[Excerpted passage]
========================

Celebrating the 250th anniversary of John Harrison’s transatlantic voyage where the first (like, ever) marine chronometer was tested, one of the most iconic watchmakers of Switzerland has presented a beautiful automatic Girard-Perregaux ww.tc World Wide Time Control John Harrison (ref. 49870-53-R12-BA6A) that takes the whole ww.tc collection to a new level.
The legendary Swiss Manufacture keeps introducing limited-edition versions of its gorgeous ww.tc family of “world-timers” using all sorts of excuses to make yet another one. This new ww.tc World Wide Time Control John Harrison (ref. 49870-53-R12-BA6A), for example, is devoted to the famous British clockmaker who invented the marine chronometer as we know it solving the centuries-old problem of establishing the longitude of a ship at sea with adequate precision and thus making navigation between Europe and both Americas a lot easier.
It took the British clockmaker more than 30 years from presenting the initial drawings of a marine clock in 1730 till building the final H4 model (“Harrison clock No. 4”) that in 1761 went on a transatlantic voyage with his son William.
Departing from Portsmouth on board of HMS Deptford, the H4 soon reached Jamaica.
The chronometer was so good that during the course of the expedition it lost only 5 seconds, corresponding to an error in longitude of just around one nautical mile.

========================

[Recorded information]
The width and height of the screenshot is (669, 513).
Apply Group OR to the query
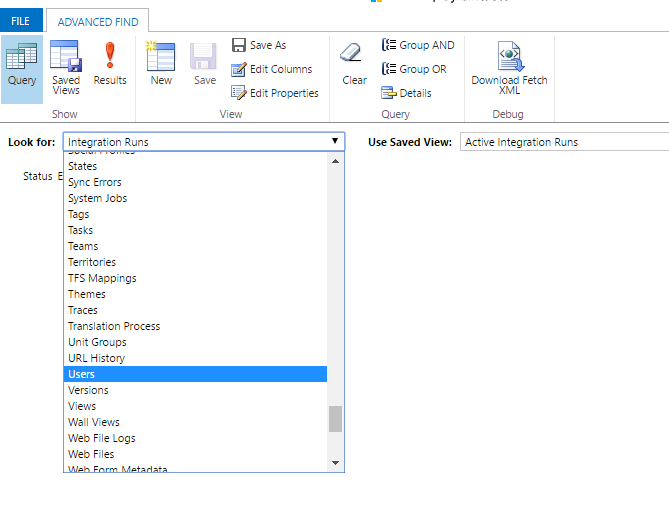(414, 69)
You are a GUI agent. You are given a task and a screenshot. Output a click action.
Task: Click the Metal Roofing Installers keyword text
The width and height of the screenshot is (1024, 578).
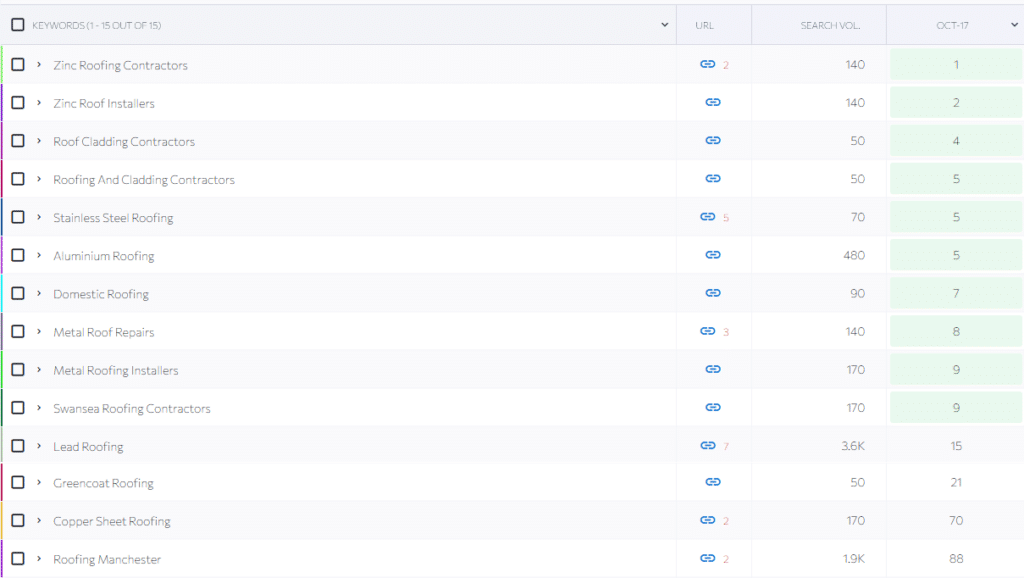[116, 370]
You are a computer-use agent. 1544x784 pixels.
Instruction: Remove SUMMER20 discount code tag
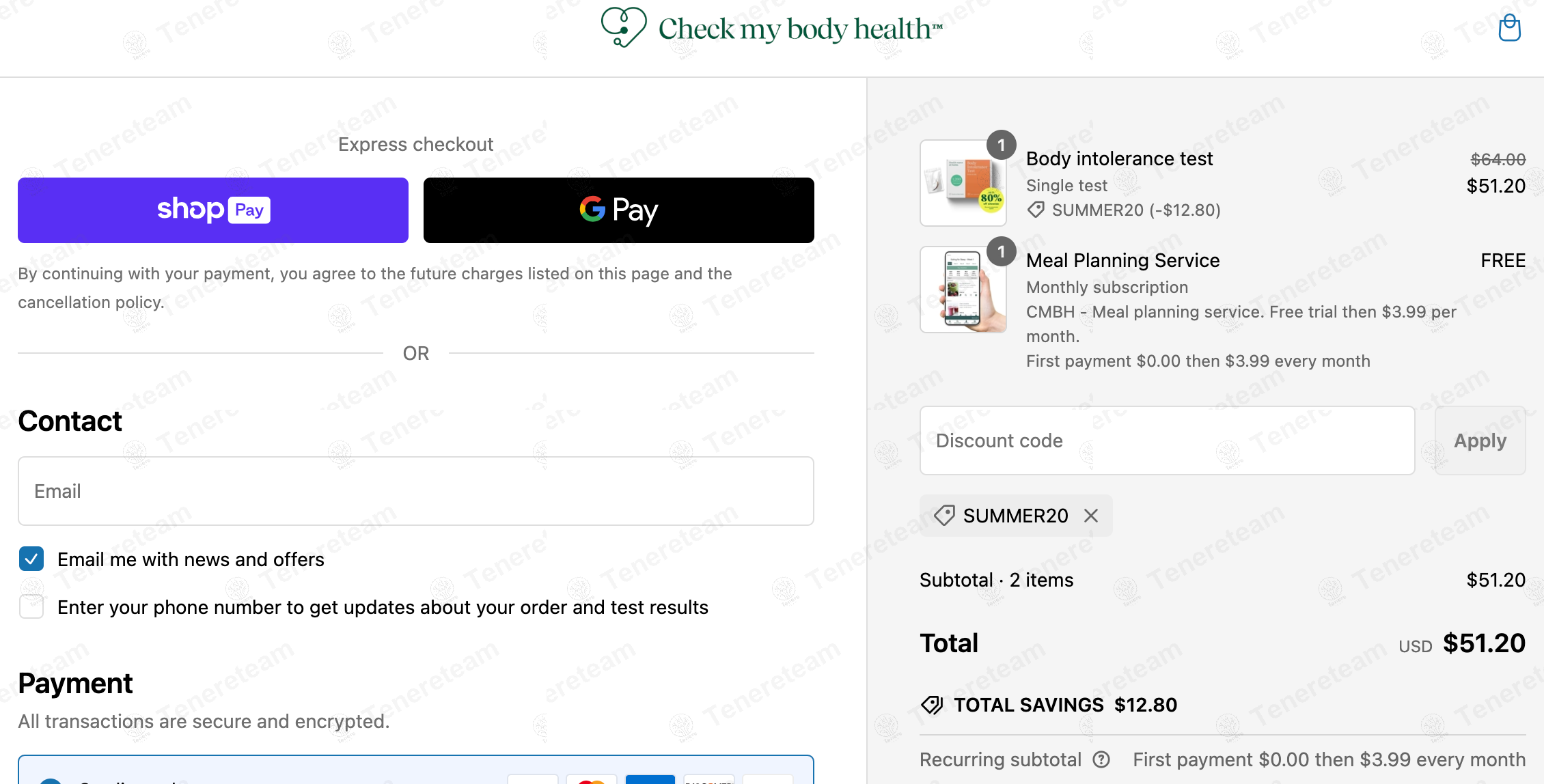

========================

[Aim A]
Translate this sentence from the Harrison watch article into Spanish: "Departing from Portsmouth on board of HMS Deptford, the H4 soon reached Jamaica."
[Aim B]
According to the Harrison watch article, how many seconds did the chronometer lose during the expedition?
[Aim C]
From the Harrison watch article, write out everything from "It took the" down to "soon reached Jamaica." again, swapping "Jamaica" for "Barbados".

[Reply A]
Tras partir de Portsmouth a bordo del HMS Deptford, el H4 llegó pronto a Jamaica.

[Reply B]
Only 5 seconds.

[Reply C]
It took the British clockmaker more than 30 years from presenting the initial drawings of a marine clock in 1730 till building the final H4 model (“Harrison clock No. 4”) that in 1761 went on a transatlantic voyage with his son William.
Departing from Portsmouth on board of HMS Deptford, the H4 soon reached Barbados.